Column paths¶
Link columns¶
A link column stores row identifiers of another table. Its purpose is to provide access to the data stored in another table. For example, a Persons
table might store such attributes like name directly in this table while address information could be stored in another table called Addresses
. In this case, the Persons
table should have a column which references records of the Addresses
table. For example, this link column could be called address
. In contrast to other columns, its values are not used directly but rather are used to access values in the referenced table.
Column paths¶
If a table has a link column then it can be used to access columns in the referenced table. This is done by specifying a column path which is a sequence of link columns where each next column starts from the table where previous column ends. The last column in a column path is a normal table column or attribute the data of which has to be processed. Syntactically, Prosto
uses double colon to separate segments in a column path. For example, in order to access a street column from the Persons
table we write the following column path: address::street
. This column path starts from the Persons
table and ends in the Addresses
table.
Defining link columns¶
Link columns are defined by means of the link
operation. Given two tables, this operation will produce a new link column the values of which will reference the second (target) table from the first table. The criterion of matching is equality of the specified columns. For example, in Column-SQL a link column could be defined as follows:
ctx.column_sql("LINK SourceTable(A, B) -> link_column -> TargetTable (A, B)")

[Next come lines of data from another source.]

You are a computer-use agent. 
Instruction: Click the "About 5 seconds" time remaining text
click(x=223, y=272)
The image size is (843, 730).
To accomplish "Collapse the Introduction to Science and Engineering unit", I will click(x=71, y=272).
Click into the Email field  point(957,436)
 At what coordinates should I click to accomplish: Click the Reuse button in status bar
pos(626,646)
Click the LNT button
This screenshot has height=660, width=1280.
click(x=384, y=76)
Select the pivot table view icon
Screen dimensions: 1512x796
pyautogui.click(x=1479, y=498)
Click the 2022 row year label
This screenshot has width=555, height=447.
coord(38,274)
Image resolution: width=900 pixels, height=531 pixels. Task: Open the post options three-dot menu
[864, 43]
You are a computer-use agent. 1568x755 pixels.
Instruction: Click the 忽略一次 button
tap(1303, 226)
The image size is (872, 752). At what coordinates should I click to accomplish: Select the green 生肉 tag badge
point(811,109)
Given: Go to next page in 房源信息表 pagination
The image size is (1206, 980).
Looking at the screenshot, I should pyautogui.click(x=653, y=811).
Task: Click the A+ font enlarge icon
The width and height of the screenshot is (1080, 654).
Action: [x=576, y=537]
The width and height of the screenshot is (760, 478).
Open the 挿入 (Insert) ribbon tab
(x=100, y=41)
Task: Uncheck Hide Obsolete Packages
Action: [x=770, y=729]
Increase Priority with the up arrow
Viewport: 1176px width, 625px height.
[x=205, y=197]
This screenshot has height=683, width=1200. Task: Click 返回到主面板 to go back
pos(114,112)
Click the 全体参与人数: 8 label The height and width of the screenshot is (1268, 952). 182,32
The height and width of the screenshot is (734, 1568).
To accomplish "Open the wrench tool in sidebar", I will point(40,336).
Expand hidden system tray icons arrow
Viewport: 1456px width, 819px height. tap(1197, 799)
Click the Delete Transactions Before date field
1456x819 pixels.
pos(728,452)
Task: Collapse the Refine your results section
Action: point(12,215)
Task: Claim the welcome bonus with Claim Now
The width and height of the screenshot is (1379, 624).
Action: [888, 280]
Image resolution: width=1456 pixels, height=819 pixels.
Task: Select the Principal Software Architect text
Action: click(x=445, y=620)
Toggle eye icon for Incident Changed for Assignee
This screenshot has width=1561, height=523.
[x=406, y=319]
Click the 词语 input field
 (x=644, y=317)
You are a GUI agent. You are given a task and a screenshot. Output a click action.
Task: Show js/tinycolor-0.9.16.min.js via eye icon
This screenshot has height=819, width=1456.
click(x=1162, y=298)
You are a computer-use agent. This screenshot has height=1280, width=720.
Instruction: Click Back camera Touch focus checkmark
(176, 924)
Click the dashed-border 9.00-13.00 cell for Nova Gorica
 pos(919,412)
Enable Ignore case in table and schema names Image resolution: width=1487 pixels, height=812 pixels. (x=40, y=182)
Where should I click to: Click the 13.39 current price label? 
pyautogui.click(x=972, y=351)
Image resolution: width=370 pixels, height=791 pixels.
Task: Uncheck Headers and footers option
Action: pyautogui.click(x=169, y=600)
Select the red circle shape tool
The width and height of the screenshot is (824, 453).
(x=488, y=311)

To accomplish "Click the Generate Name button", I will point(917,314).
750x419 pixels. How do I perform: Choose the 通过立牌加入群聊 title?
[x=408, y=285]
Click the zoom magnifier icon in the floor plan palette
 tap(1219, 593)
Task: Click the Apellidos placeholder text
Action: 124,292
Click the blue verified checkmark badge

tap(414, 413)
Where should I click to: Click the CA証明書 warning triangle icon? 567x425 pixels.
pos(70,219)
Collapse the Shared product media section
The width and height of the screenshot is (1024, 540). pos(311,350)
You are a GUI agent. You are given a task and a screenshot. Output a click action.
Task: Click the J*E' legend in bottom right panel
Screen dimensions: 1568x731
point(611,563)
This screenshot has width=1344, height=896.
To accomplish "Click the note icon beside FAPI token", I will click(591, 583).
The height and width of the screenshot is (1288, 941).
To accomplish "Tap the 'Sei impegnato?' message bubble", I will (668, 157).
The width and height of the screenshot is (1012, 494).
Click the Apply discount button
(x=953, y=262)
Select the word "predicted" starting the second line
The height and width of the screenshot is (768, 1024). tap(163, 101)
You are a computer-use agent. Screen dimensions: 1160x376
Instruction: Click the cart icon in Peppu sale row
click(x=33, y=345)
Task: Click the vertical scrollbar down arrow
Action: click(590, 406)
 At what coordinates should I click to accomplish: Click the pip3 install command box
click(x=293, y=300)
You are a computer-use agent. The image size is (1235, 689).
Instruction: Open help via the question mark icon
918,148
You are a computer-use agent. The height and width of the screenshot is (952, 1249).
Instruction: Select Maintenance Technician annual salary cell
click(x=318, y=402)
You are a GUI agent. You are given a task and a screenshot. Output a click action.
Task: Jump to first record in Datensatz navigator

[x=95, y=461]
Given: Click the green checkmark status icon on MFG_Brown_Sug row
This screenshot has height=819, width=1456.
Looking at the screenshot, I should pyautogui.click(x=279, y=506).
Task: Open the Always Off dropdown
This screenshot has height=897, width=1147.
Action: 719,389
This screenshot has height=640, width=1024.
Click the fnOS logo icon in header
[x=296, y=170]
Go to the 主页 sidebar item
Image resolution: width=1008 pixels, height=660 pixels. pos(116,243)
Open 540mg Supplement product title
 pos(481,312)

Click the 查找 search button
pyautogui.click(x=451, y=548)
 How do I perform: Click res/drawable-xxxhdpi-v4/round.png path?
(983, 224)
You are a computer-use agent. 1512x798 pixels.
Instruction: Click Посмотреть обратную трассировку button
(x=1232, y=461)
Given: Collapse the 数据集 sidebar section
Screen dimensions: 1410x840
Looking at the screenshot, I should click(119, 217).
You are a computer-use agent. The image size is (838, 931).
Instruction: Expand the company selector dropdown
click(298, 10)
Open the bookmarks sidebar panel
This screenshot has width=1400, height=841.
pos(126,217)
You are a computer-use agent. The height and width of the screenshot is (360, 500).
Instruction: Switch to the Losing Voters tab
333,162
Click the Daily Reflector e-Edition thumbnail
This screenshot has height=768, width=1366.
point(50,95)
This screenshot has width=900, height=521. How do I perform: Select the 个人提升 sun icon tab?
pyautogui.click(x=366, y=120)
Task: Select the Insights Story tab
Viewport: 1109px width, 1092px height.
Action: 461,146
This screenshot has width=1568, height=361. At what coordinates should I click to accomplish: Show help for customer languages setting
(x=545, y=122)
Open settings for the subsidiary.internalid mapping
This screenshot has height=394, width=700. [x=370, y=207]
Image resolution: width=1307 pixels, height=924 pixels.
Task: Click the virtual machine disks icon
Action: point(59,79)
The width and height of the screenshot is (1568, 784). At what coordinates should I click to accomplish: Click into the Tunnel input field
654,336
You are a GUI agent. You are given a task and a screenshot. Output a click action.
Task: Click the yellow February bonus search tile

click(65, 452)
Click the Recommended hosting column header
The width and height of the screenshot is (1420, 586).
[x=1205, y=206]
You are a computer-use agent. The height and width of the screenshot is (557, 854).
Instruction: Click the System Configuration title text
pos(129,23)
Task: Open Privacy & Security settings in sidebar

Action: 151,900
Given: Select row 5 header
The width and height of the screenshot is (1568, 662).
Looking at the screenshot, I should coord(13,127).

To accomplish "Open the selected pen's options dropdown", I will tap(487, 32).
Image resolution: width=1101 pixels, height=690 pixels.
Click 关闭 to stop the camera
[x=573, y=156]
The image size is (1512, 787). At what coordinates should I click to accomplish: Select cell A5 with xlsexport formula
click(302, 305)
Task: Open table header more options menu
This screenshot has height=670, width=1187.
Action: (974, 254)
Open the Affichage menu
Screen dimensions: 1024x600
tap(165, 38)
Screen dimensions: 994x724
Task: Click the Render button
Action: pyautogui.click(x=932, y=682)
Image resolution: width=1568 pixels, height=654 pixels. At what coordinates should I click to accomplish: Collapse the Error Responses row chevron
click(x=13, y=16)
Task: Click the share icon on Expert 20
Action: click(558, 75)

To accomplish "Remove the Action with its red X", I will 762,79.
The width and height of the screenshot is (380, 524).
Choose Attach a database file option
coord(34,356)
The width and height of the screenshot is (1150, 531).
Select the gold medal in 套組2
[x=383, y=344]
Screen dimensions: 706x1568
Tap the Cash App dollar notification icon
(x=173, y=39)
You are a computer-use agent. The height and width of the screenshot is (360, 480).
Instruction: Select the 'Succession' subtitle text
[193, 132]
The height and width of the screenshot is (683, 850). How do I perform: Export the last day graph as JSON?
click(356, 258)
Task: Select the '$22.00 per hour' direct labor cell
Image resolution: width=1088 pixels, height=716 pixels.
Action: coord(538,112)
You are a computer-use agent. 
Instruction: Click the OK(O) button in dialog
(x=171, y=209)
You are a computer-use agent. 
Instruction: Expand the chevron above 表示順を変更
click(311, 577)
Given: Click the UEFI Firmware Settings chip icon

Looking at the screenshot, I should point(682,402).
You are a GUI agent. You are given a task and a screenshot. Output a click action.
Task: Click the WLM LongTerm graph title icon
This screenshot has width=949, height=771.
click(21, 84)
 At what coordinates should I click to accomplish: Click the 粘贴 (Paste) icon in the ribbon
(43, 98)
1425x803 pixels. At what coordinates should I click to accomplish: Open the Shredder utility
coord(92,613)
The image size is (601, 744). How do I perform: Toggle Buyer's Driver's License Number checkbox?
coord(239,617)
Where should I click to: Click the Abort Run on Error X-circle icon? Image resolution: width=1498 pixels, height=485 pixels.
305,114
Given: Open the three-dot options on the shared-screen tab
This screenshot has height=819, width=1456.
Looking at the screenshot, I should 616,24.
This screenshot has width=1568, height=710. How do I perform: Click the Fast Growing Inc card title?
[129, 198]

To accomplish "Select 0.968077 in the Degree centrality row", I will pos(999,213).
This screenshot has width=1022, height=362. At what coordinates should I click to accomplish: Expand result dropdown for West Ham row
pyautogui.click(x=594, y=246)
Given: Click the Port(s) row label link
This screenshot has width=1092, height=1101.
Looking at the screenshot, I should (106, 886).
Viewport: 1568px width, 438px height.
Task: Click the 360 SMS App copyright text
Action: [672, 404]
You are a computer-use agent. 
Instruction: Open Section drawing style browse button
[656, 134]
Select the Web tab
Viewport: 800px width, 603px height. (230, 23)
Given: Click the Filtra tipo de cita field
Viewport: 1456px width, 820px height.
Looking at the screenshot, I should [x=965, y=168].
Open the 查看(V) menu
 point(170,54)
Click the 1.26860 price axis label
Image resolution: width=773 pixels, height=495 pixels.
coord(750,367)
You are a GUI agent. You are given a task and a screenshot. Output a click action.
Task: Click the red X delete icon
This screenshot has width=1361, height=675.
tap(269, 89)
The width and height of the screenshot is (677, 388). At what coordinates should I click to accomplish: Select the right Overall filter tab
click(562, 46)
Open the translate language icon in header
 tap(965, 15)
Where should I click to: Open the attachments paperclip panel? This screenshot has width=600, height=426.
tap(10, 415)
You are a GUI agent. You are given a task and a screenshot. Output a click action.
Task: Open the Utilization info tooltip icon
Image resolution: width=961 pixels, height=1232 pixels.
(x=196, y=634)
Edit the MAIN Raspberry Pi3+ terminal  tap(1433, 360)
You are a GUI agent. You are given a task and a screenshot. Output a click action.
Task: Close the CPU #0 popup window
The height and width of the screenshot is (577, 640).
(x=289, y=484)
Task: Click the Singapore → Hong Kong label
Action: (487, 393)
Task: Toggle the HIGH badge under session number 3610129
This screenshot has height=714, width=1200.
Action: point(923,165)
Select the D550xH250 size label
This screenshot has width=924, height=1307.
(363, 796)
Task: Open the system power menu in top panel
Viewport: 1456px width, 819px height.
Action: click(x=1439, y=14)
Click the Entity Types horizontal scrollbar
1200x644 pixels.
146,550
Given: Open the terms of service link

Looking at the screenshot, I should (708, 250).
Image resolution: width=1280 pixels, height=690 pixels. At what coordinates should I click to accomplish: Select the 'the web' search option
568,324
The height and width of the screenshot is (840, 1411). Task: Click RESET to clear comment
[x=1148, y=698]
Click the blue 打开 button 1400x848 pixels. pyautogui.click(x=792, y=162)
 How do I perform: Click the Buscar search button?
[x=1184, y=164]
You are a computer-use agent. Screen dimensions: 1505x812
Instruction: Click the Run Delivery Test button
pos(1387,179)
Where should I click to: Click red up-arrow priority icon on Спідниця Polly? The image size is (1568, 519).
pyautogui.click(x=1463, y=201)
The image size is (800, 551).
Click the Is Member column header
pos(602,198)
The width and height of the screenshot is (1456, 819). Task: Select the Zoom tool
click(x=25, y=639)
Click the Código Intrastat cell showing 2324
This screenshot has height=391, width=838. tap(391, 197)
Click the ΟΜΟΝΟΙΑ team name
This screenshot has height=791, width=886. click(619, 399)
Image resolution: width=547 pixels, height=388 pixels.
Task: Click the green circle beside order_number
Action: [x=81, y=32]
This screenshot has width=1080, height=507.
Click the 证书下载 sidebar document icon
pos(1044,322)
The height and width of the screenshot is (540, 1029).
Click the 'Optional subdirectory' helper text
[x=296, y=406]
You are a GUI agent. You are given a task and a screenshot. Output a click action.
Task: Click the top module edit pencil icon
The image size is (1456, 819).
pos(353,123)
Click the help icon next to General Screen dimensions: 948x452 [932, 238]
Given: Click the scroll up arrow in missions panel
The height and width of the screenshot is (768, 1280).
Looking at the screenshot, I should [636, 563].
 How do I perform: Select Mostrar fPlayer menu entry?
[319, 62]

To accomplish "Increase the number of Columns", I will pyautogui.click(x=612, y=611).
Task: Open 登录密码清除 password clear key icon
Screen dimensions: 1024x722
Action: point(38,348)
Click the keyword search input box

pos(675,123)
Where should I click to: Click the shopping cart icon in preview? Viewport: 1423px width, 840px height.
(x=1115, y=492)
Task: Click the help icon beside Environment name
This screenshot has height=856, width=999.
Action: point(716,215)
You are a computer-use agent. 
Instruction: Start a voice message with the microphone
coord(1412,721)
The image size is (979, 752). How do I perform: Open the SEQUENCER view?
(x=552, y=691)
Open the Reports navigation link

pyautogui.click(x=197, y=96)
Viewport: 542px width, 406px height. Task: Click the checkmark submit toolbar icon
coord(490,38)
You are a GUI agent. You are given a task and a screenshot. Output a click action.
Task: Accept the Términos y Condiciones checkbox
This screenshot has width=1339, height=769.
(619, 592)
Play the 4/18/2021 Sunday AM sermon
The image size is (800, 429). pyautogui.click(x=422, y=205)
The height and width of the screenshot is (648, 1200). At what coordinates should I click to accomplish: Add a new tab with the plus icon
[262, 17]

Once this link column has been defined, it can be used in all operations where the SourceTable
columns are used in the same way as simple columns, for example: link_column::C
for accessing the C
columns of the TargetTable
.
Link columns are also automatically created by the project
operation. This operation not only projects a source table by producing a new target table, but also creates a link between these two tables. For example, if the TargetTable
was not available, then it could be created by projecting the SourceTable
by finding all unique combinations of the A
and B
attributes:
ctx.column_sql("PROJECT SourceTable(A, B) -> link_column -> TargetTable (A, B)")
Use of column paths¶
Column paths can be used where a computation needs to be done with some data in another table. For example, we might want to define a calculate column using data in a referenced table:
ctx.column_sql(
"CALCULATE Persons(position::salary) -> adjusted_salary",
lambda x: x['position::salary'] * 1.1
)
Here the salary
is stored in a table with all existing positions while Persons
have a link to the position.
Link columns are used also in aggregate
columns for grouping by assuming that all referencing one record means belonging to one group. For example, we could find mean age for each position as follows:
ctx.column_sql(
"AGGREGATE Persons (age) -> position -> Positions (mean_age)",
lambda x: x.mean()
)